I am a regular reader of patient blogs, and I find myself frequently gasping at the mistreatment they experience at the hands of my peers. Yesterday I had the “pleasure” of being a patient myself, and found that my professional ties did not protect me from outrageously poor bedside manners. I suppose I’m writing this partly to vent, but also to remind healthcare professionals what not to do to patients waking up from anesthesia. I also think my experience may serve as a reminder that it’s ok to fire your doctor when conditions warrant.

I chose my gastroenterologist based on his credentials and the quality of training and experience listed on Healthgrades.com I had no personal recommendations to rely upon – so I used what I thought was a reasonable method for finding a good local doctor. When I met him for our initial office consultation he seemed rushed and distracted, without genuine curiosity about my complaints, complicated history, or how to help me find the correct diagnosis. I brushed my instincts aside, presuming he was just having a “bad day” and hoping for more time to discuss things fully once a battery of blood tests had been completed.

Sadly, I didn’t have the chance to review the results with him – instead he instructed his nurse to read me the results over the phone and to schedule me for a colonoscopy. I wanted to discuss the pros and cons of the procedure and what he thought he might be able to rule out with the test. He did not provide me with basic informed consent information, nor was he able to articulate medical necessity for the scope. I decided not to have the test, and I didn’t hear another word from him or his office.

Months later my symptoms had worsened and so I decided that a colonoscopy might help to further elucidate the potential cause. I was not able to get through to my doctor via phone, so I scheduled the test via his nursing staff. I planned to be the first patient of the day, so that we would have time to discuss my symptoms and concerns.

On the day of the procedure my physician stormed into my surgical bay and began reading my medical history to me from the computer screen, without exchanging basic niceties or introducing himself to my husband.
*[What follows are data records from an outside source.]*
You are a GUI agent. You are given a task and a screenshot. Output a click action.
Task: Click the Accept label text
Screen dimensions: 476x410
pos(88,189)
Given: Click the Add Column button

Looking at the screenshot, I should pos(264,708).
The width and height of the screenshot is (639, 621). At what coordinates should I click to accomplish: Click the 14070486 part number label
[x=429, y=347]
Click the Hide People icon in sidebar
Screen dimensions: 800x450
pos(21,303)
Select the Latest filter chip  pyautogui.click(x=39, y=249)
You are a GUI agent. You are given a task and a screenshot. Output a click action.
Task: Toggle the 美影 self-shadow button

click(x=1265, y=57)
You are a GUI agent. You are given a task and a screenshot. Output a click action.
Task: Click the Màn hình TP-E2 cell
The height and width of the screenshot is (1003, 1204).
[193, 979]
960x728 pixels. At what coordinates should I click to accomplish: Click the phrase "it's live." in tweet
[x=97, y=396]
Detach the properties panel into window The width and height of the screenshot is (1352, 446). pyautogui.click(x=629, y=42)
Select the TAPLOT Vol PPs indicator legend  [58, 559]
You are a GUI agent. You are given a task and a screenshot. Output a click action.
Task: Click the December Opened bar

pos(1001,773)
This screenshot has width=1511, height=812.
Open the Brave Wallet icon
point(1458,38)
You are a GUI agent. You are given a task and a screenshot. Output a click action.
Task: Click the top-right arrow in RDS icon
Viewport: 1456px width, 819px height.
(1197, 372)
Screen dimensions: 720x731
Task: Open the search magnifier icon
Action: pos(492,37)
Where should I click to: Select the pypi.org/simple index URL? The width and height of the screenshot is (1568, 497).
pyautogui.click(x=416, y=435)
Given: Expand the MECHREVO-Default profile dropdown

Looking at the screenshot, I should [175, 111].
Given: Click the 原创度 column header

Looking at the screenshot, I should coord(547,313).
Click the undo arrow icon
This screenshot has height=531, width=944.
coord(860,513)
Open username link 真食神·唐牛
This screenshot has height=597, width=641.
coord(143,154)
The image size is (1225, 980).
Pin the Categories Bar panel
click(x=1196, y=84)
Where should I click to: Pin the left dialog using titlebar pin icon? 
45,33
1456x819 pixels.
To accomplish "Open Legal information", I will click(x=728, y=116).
I confirmed the information and tried to offer some nuance since our last office meeting. He cut me off, and made me feel as if my observations were completely unhelpful and were getting in the way of our scope time. He left in a rush before I felt that he had any clear sense of what we were trying to accomplish or rule out with the procedure.

A jovial anesthesiologist then entered my curtained cubicle, and made genuine human contact with me. He inquired about the reasons for the procedure and expressed appropriate glee regarding my Mallampati grade I airway. I asked him if he would be so kind as to not position me directly on my left shoulder during the procedure as it was exquisitely tender from a recent orthopedic injury. He promised to do his best to protect the injury while I was sedated.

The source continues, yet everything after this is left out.